With virtually no experience in severe cold weather flying, RFC authorities feared that training might be shut down entirely for the winter of 1917-18. Earlier private schools around Toronto had operated only in summers. Consequently, a large portion of the program was relocated to Fort Worth, Texas, where it also trained many Americans and led to mutual exchanges of information on training methods. Those training squadrons left in Canada adapted their JN-4s to cumbersome skis, worked out special formulas for lubricants and kept the system operating at least as well as the organization in Texas, where mud proved as frustrating as deep snow.
Overall, the training scheme enrolled 9,200 cadets. Of these, 3,135 completed pilot training and more than 2,500 were sent overseas; the balance of graduates were either retained as instructors or awaiting postings to Britain when the Armistice was signed.
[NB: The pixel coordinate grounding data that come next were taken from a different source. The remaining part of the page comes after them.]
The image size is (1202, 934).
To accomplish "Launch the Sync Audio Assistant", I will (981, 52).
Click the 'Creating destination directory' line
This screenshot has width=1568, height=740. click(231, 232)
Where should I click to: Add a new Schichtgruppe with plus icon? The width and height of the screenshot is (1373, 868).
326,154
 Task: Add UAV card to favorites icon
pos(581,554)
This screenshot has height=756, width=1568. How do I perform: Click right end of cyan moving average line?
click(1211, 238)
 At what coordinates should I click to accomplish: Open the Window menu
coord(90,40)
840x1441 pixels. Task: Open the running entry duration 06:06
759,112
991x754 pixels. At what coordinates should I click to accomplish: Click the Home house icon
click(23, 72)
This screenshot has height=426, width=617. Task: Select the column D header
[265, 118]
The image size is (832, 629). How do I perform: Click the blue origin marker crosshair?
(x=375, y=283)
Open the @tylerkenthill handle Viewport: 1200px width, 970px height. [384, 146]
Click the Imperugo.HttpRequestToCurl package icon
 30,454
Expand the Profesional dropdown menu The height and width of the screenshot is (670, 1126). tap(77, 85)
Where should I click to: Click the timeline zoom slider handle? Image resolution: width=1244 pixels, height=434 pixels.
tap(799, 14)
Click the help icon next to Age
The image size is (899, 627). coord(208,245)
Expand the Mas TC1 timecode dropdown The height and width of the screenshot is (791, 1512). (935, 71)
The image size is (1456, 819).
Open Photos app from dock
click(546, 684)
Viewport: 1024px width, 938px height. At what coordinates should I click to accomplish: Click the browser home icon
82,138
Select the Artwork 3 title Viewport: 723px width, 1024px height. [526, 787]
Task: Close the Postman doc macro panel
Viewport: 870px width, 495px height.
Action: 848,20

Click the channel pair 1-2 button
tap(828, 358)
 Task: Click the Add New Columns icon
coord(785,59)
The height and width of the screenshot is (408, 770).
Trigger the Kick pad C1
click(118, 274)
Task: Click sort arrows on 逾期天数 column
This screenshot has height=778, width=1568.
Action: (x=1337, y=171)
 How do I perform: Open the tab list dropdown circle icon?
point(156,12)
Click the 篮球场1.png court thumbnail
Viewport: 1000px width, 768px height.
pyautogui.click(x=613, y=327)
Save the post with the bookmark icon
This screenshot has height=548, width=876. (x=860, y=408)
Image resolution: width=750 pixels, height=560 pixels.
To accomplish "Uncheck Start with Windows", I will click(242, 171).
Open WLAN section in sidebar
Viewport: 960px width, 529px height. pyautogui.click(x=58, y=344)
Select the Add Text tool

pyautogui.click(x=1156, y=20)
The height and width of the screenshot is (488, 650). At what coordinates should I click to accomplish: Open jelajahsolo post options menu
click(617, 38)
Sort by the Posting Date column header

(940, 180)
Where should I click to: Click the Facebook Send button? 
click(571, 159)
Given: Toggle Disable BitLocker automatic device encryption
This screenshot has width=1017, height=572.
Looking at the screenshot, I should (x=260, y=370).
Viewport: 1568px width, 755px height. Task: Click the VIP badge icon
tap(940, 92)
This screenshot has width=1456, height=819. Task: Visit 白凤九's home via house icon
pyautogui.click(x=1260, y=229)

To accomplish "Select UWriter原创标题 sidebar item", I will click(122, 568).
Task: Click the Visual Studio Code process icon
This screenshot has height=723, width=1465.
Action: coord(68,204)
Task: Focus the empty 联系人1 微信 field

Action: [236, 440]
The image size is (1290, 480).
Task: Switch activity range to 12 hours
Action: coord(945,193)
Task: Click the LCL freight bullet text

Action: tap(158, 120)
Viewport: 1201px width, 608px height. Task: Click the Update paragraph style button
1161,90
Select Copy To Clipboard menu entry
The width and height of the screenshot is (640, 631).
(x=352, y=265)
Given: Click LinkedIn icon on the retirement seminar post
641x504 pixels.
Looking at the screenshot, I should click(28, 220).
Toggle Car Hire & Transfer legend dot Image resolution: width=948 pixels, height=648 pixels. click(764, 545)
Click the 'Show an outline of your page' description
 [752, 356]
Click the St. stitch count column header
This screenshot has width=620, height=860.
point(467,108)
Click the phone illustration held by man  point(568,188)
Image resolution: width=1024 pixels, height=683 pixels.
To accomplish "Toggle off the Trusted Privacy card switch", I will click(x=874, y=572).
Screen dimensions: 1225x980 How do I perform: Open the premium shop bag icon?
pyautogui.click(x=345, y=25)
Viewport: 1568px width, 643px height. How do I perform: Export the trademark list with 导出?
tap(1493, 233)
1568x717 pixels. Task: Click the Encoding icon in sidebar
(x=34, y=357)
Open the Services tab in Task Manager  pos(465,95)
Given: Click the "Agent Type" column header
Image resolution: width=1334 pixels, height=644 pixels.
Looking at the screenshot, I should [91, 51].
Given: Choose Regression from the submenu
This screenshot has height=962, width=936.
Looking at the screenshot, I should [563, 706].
In addition, 137 observers were graduated, of whom 85 were sent overseas. The program also turned out at least 7,400 mechanics. A number of American personnel (navy as well as army) were trained in Canada, as well as four or five White Russians.
The results were achieved at some cost. At least 129 cadets and some 20 instructors were killed in flying accidents. A particularly nasty instance was a head-on collision at Beamsville on May 2, 1918. One instructor was shaken up and the other had a broken hip; the two pupils in the front cockpits took the full force of the impact and were killed. Yet the safety record improved as time went by; in April 1917 there was one fatality for every 200 hours flown, in December 1917 one fatality for every 1,500 hours, and in October 1918 one fatality for every 5,800 hours flown. The most publicized accident of the program actually involved no injuries; a JN-4, attempting a forced landing on Oshawa’s main street on April 22, 1918, became entangled with telephone wires and wound up pinned to a large storefront where it remained suspended for several hours. Photographs of the bizarre crash turned up in every history of the plan.
RFC Canada graduates of the plan began sailing for Britain as early as June 1917. Probably the most famous was Lieutenant A.A. McLeod, who trained at Long Branch and Camp Borden, received his wings in July 1917, and reported to No. 2 Squadron (Armstrong-Whitworth FK.8 army co-operation aircraft) on Nov. 29, 1917. His brilliant career culminated in an action on March 27, 1918 for which he was awarded the Victoria Cross. Other distinguished alumni included captains D.R. MacLaren and W.G. Claxton (54 and 31 estimated aerial victories respectively).
A JN-4 attempting a forced landing on
Oshawa’s main street, became entangled
with telephone wires and wound up pinned
to a large storefront where it remained
suspended for several hours.
While the organization was dedicated to training, it made news in ways that heralded future developments. The first airmail in Canada was carried by Capt. Brian Peck from Montreal to Toronto on June 24, 1918, and four additional airmail flights (Toronto to Ottawa and return) were conducted by RAF instructors between Aug. 15 and Sept. 4, 1918; the Ottawa terminus was the Rockcliffe Rifle Range (an area now occupied by the Canada Aviation and Space Museum).
Although the RFC/RAF Canada plan had begun with negligible Canadian direction, it came to include many Canadians at all levels. By November 1918, Canadians commanded the School of Aerial Fighting, two of the three training wings and 12 of the 16 training squadrons. Roughly 60 per cent of all instructors were Canadians.
Historian S.F. Wise has described the RFC/RAF Canada scheme as “the single most powerful influence in bringing the air age to Canada.” The RFC/RAF Canada organization proved the feasibility of year-round flying in this country and even developed special winter flying clothes. Postwar barnstormers quickly gave way to aerial forestry surveyors and frontier bush pilots.